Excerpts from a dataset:
Content starts

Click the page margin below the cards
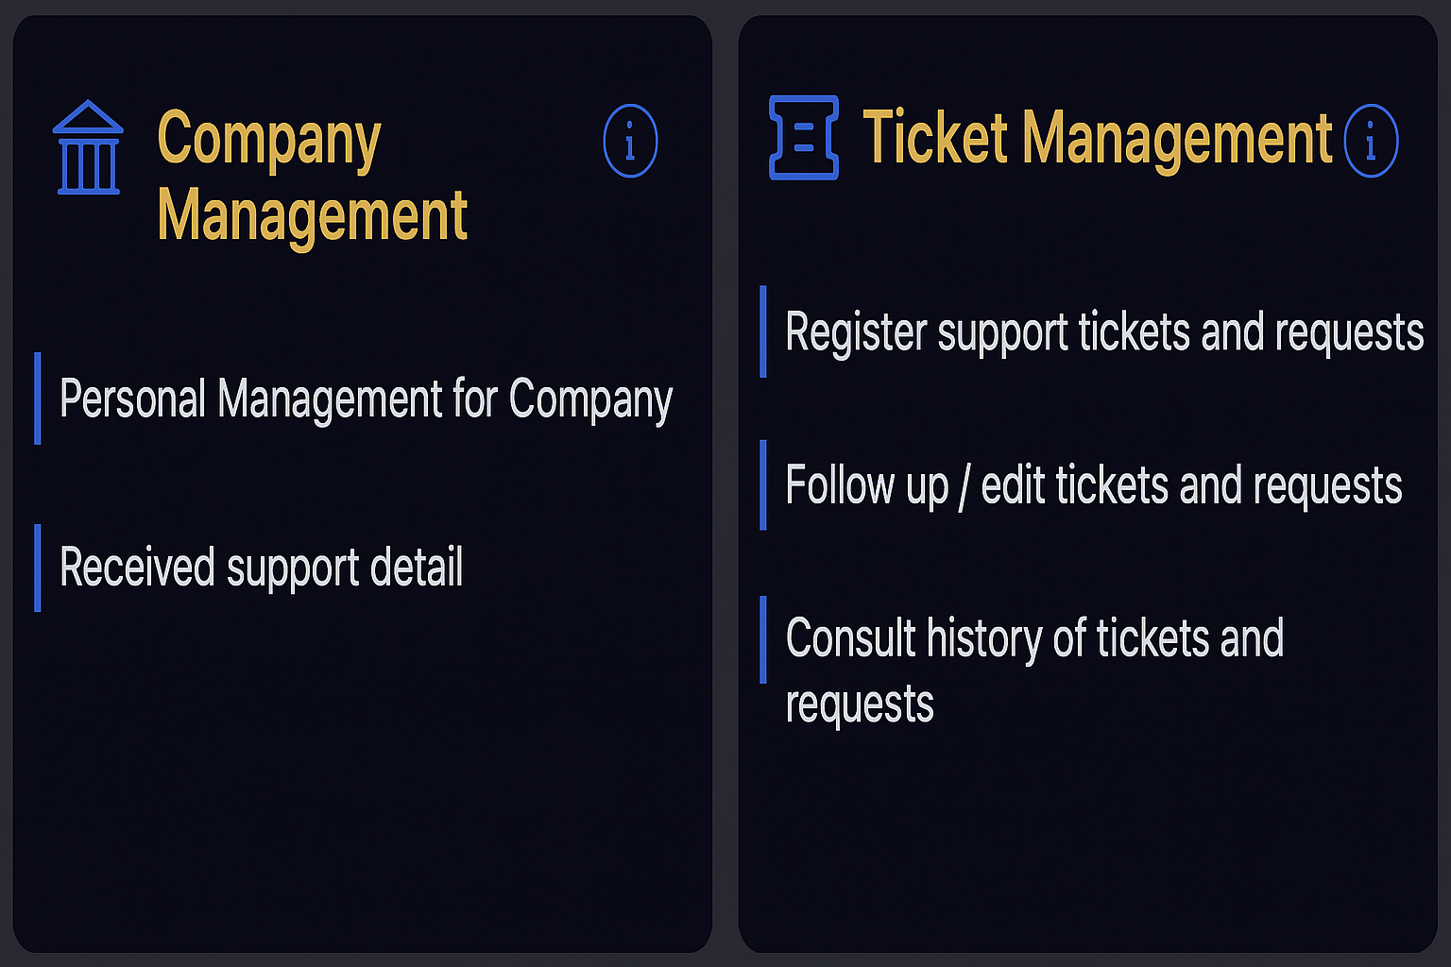[726, 959]
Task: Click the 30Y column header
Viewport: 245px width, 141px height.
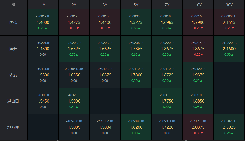Action: [229, 5]
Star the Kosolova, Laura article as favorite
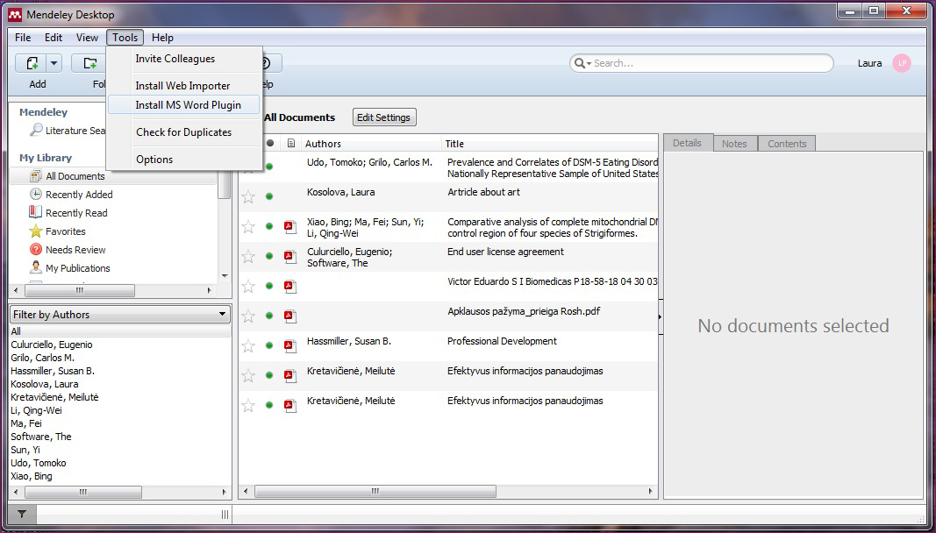The image size is (936, 533). coord(248,196)
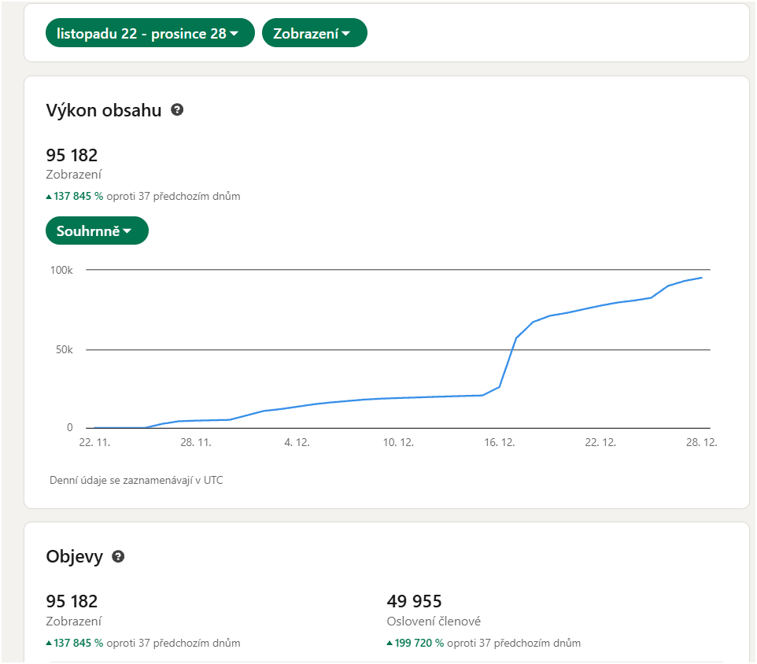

Content ends

■ **WHAT YOU ARE ASKED TO DO**:
Nothing but an exact repeat of the records, pictures excluded, belongs in the answer.

■ **SOLUTION TO THIS TASK**:
Click the page margin below the cards
[726, 959]
Task: Click the 30Y column header
Viewport: 245px width, 141px height.
Action: [229, 5]
Star the Kosolova, Laura article as favorite
The image size is (936, 533). coord(248,196)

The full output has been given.